Progressive dyspnea has a broad differential that includes diseases of the heart (eg, congestive heart failure, aortic stenosis, constrictive pericarditis), lung (eg, chronic obstructive pulmonary disease, interstitial lung disease, pulmonary hypertension, pleural effusion), and blood (eg, anemia).

Night sweats suggest an inflammatory condition, but do not help prioritize infection, malignancy, or autoimmunity. Any of those conditions can be relapsing and remitting, at least in their early phases, but the return to normalcy raises the possibility of hypersensitivity pneumonitis from a periodic exposure.

The 6‐month duration makes typical bacterial and viral infections less likely and suggests indolent infections such as mycobacteria, fungi, or human immunodeficiency virus. Lymphoma or chronic leukemia could cause dyspnea through pleural or pulmonary involvement or from anemia. Autoimmune conditions such as systemic lupus erythematosus or adult Still's disease could also present with this course.

On admission, he described progressive orthopnea, lower extremity edema, and a 15‐lb weight gain. He denied chest pain or palpitations. His symptoms did not correlate with environmental or occupational exposures. He had been diagnosed with essential hypertension a few years earlier but was not taking any medications. He worked as an editor for a newspaper and had traveled throughout California. He never used tobacco and drank alcohol in moderation. He previously smoked marijuana. His father died of Alzheimer's disease, and his mother and 2 siblings were healthy.
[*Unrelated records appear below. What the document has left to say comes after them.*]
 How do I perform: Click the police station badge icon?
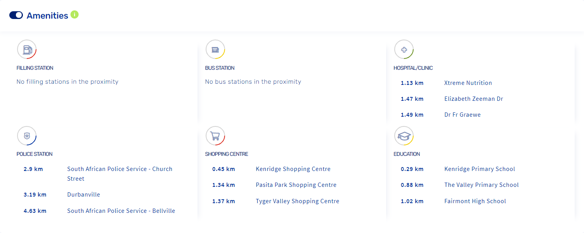click(27, 136)
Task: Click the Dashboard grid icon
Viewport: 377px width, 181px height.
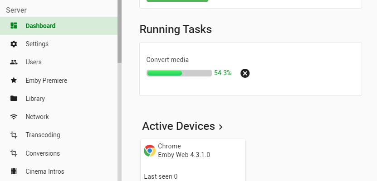Action: (x=14, y=26)
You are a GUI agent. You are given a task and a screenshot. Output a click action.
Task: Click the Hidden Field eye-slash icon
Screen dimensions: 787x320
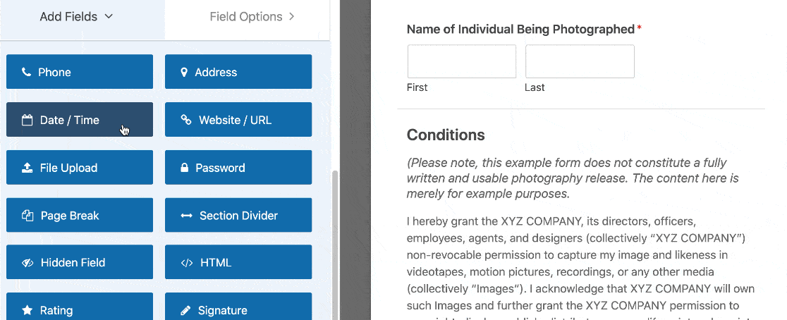(28, 263)
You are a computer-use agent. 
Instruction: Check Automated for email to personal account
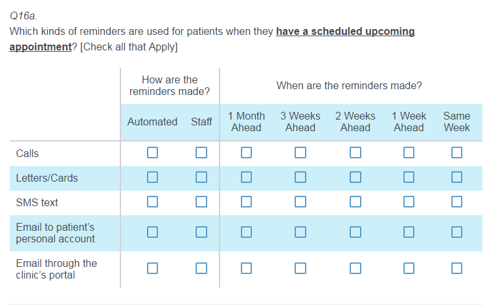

Orthopnea, lower extremity edema, and weight gain suggest volume overload, which can result from heart failure, cirrhosis, renal failure, or nephrotic syndrome. The untreated hypertension is a principal risk factor for heart failure. Subacute bacterial endocarditis is an important consideration in a patient with suspected heart failure and night sweats. Travel through the central valley of California may have exposed him to coccidiodomycosis, which can cause chronic pulmonary and extrapulmonary infection.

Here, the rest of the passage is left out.